=== Section Start ===

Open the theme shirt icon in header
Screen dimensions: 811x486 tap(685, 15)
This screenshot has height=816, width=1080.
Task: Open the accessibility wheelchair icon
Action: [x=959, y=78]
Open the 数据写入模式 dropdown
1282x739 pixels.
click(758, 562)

=== Section End ===
=== Section Start ===

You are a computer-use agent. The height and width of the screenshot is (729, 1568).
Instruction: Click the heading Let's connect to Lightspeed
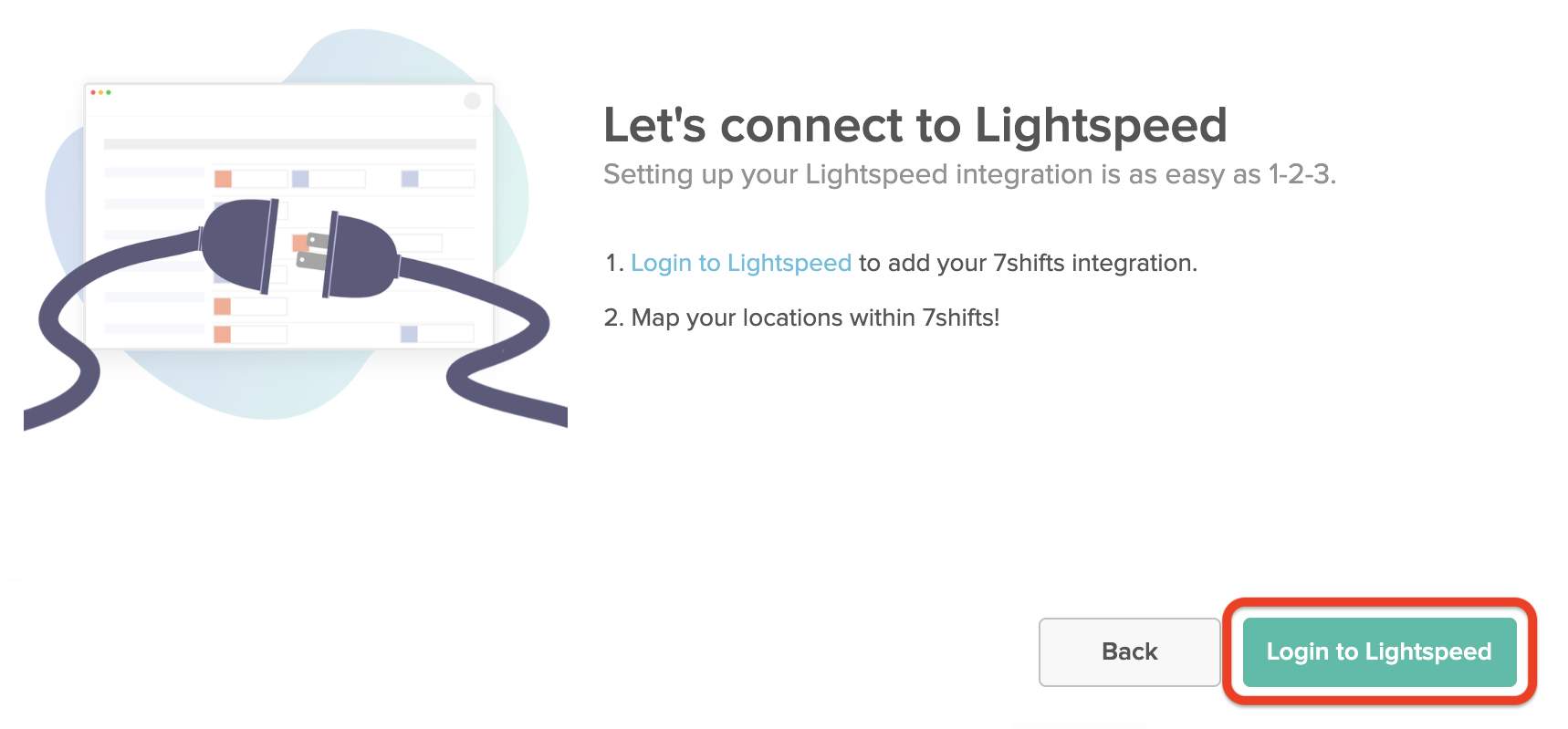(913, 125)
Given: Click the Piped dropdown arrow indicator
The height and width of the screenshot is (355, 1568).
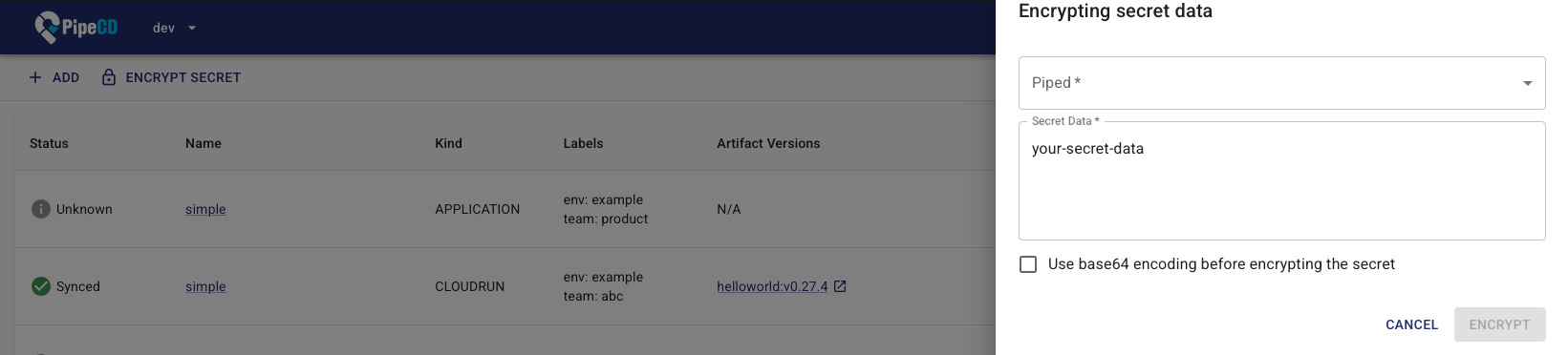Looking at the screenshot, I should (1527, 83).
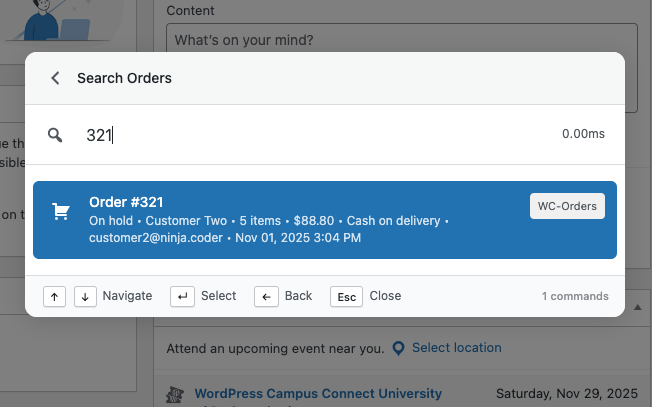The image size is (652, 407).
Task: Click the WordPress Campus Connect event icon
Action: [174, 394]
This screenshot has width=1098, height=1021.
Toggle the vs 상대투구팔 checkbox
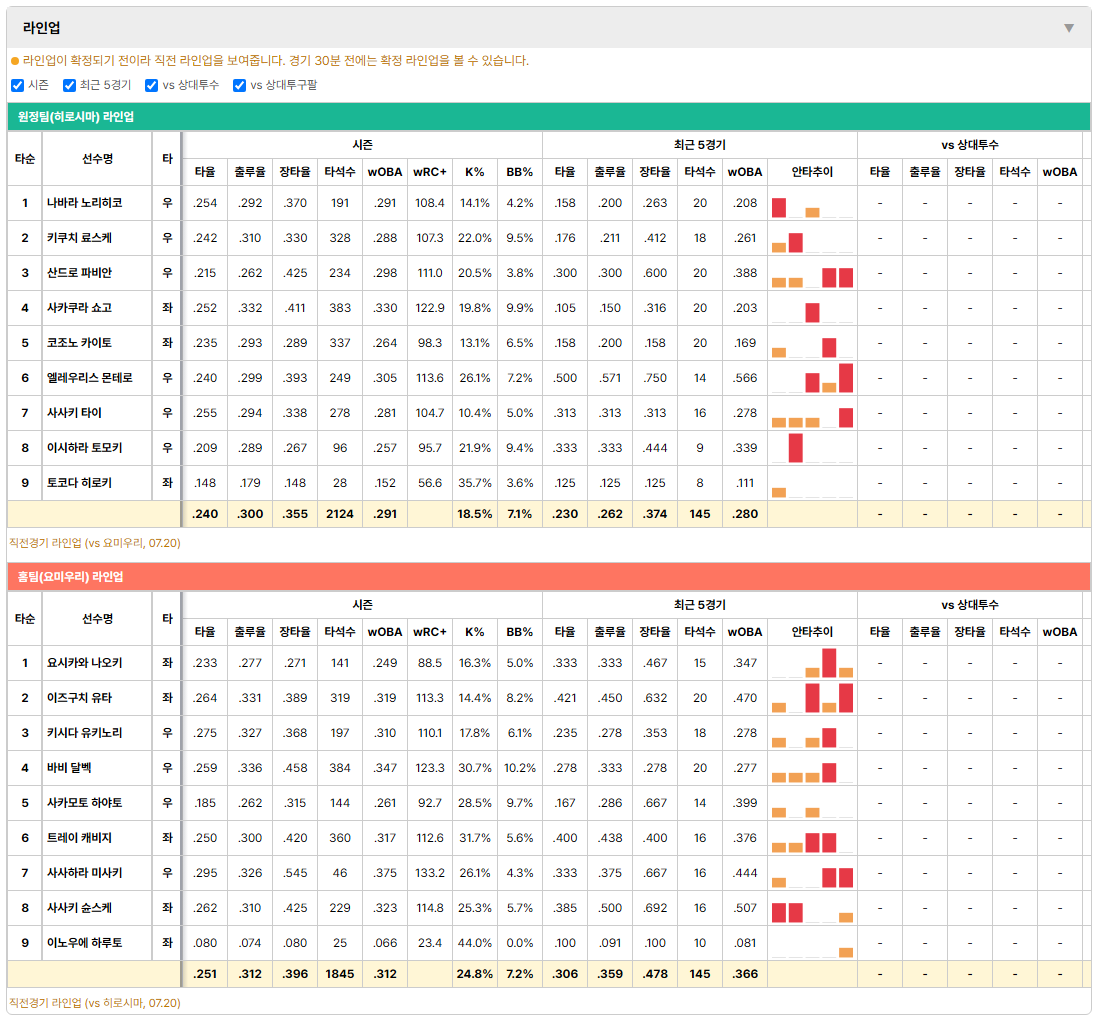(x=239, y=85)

=== Section End ===

WHAT TO WORK ON:
Where does the string "dropdown" occur in the material? Copy every line where it does.

RESPONSE TO THIS TASK:
Open the 数据写入模式 dropdown
Given: Click the Piped dropdown arrow indicator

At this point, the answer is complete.